Le temps de l'ode bachique est passé. C'étoit autrefois la mode de chanter à table. Les poètes composoient, le verre à la main, et leur ivresse n'étoit pas simulée. Cet heureux délire a produit des chansons pleines de verve et d'enthousiasme. J'en ai cité quelques exemples dans l'article Chanson.
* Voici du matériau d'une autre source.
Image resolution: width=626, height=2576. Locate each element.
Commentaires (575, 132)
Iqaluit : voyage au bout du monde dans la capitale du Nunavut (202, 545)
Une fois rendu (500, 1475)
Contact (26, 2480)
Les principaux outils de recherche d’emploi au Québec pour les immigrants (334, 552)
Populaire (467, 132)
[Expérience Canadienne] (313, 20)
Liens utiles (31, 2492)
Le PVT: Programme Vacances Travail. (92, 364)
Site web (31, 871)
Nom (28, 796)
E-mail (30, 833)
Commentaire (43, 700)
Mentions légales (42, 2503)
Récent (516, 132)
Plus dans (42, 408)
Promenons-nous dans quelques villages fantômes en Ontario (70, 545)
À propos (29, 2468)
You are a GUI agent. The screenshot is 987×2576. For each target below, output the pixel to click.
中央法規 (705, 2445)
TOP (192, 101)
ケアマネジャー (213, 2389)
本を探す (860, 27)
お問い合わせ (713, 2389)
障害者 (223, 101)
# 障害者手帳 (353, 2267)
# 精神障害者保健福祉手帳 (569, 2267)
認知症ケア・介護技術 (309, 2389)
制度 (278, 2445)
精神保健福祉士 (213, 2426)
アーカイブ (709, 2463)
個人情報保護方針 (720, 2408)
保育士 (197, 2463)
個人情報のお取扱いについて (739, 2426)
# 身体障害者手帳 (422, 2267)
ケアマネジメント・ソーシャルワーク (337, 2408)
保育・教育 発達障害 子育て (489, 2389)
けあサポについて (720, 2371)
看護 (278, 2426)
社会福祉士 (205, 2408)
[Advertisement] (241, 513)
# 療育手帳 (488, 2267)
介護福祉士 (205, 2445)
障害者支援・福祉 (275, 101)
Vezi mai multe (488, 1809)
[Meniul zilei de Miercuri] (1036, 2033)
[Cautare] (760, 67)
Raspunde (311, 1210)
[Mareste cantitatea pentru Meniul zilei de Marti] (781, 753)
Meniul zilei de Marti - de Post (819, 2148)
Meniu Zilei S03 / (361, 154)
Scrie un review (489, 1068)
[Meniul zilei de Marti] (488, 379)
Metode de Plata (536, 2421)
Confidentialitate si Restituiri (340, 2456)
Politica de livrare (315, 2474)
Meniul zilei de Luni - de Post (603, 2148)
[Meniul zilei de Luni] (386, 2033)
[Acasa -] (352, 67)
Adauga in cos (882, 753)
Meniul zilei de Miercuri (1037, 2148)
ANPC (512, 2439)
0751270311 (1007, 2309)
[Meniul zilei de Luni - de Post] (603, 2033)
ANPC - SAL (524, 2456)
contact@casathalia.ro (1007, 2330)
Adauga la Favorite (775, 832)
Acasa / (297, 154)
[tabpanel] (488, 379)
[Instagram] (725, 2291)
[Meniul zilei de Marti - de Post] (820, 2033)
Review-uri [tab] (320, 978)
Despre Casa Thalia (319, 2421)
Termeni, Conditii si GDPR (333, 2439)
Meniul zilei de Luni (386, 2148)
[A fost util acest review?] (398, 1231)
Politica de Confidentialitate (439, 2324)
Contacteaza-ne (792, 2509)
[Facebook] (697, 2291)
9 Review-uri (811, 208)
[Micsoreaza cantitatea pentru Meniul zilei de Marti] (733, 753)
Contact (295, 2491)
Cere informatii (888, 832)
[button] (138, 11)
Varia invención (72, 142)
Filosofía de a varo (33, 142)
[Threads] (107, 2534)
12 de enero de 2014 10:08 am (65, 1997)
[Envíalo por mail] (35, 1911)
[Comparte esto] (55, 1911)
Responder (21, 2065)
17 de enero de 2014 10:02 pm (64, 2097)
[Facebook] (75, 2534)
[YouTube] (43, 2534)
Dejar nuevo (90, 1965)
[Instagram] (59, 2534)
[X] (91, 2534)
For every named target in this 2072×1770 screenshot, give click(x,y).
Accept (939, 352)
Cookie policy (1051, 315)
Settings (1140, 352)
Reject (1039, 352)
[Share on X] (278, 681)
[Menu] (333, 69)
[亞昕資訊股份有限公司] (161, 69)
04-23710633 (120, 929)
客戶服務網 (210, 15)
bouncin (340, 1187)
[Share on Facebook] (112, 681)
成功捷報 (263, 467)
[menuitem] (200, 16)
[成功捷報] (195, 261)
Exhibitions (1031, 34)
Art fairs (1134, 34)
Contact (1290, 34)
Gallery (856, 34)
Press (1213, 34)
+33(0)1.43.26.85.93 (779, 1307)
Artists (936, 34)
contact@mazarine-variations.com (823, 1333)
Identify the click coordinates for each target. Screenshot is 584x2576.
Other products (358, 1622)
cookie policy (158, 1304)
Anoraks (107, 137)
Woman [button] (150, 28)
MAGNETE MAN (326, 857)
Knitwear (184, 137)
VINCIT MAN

En voici deux qu'Anacréon n'eût pas dé

savouées :

Je ne changerois pas pour la coupe des rois
Le petit verre que tu vois:

Ami, c'est qu'il est fait de la même fougère,
Sur laquelle cent fois

Reposa ma bergère.

L'autre roule sur la même idée, mais le même sentiment, n'y est pas.

Vous n'avez pas, humble fougère,
L'éclat des fleurs qui parent le printemps:
Mais leurs beautés ne durent guère,
Les vôtres plaisent en tout temps.
Vous offrez des secours charmans

Aux plaisirs les plus doux qu'on goûte sur la terre:
Vous servez de lit aux amans,

Aux buveurs vous servez de verre.

Dans tous les genres que je viens de parcourir, non seulement l'ode est dramatique dans la bouche du poète; il est encore permis au poète d'y céder la parole à un personnage qu'il introduit, et l'on en voit des exemples dans Pindare, dans Anacréon, dans Sapho, dans Horace, etc.; mais celui-ci est, je crois, le premier qui ait mis l'ode en dialogue; et l'exemple qu'il en a laissé, donec gratus eram tibi, est un modèle de délicatesse. (Voyez Lyrique et Chanson.)